== WHAT IS REQUIRED ==
Search the listing below for the string "will" and show each line that contains it.

== EXCERPTED RECORDS ==
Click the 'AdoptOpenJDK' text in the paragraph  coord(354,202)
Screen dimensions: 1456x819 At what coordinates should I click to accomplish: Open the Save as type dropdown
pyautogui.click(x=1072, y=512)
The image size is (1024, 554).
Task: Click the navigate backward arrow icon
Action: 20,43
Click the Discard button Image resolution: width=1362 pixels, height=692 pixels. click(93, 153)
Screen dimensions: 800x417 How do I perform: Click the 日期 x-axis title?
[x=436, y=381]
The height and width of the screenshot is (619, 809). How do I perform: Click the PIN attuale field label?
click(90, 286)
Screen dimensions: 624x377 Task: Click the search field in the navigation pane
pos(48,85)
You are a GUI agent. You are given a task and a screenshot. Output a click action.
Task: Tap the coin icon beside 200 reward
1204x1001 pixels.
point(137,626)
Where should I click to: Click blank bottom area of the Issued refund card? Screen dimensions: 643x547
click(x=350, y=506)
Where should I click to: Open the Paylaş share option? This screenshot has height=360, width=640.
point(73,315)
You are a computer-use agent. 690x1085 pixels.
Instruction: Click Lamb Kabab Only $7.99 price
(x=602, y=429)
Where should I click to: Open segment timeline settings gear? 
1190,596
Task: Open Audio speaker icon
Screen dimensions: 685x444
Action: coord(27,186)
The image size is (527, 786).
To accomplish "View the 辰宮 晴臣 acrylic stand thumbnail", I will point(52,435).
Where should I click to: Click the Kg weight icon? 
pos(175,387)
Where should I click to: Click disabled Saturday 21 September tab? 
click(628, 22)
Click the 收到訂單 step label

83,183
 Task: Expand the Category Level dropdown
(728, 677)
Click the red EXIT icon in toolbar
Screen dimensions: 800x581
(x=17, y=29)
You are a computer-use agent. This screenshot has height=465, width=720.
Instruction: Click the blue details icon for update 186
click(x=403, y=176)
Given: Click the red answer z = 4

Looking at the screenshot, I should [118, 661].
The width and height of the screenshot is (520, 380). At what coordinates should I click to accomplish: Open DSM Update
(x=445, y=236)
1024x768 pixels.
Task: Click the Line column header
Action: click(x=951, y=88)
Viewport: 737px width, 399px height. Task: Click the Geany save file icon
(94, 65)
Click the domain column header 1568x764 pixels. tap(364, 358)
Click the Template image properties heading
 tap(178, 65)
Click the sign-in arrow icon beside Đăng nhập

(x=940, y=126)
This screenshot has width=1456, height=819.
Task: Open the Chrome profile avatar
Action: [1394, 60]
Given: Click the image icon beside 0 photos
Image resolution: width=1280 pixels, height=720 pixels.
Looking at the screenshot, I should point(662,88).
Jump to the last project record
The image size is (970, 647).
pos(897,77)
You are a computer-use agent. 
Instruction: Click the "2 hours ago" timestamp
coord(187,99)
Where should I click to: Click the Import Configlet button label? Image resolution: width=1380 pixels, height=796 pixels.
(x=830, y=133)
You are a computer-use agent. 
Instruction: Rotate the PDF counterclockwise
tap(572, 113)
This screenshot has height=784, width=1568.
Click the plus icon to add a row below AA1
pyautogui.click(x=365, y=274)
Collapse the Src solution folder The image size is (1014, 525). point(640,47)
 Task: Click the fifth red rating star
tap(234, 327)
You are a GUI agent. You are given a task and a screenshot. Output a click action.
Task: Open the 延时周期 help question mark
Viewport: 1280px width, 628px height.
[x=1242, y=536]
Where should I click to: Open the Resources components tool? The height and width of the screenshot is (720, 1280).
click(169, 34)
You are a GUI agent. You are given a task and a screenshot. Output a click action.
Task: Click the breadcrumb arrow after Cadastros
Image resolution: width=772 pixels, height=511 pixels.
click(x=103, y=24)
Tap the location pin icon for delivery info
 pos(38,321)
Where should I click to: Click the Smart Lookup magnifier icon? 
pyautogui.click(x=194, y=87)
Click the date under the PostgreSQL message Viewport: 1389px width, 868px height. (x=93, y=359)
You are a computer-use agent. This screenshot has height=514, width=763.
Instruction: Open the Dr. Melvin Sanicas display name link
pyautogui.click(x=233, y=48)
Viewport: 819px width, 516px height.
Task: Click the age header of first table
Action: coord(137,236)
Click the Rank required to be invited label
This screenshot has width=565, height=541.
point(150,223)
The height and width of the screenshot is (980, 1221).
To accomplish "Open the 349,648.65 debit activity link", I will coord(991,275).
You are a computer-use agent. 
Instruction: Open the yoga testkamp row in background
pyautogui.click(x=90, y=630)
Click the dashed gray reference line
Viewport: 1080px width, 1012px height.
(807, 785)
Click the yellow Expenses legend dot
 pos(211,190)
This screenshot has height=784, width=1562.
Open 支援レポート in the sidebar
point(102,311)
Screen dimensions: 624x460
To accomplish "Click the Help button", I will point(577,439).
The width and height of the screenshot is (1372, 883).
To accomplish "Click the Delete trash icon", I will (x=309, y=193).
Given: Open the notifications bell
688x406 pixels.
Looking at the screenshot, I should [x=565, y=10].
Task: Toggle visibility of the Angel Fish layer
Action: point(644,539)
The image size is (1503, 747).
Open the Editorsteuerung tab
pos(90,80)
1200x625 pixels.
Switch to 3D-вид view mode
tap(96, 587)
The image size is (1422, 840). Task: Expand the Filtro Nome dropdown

== EXERCISE SOLUTION ==
To accomplish "View the 辰宮 晴臣 acrylic stand thumbnail", I will point(52,435).
To accomplish "Open the 349,648.65 debit activity link", I will coord(991,275).
To accomplish "Click the Help button", I will point(577,439).
To accomplish "Click the Delete trash icon", I will (x=309, y=193).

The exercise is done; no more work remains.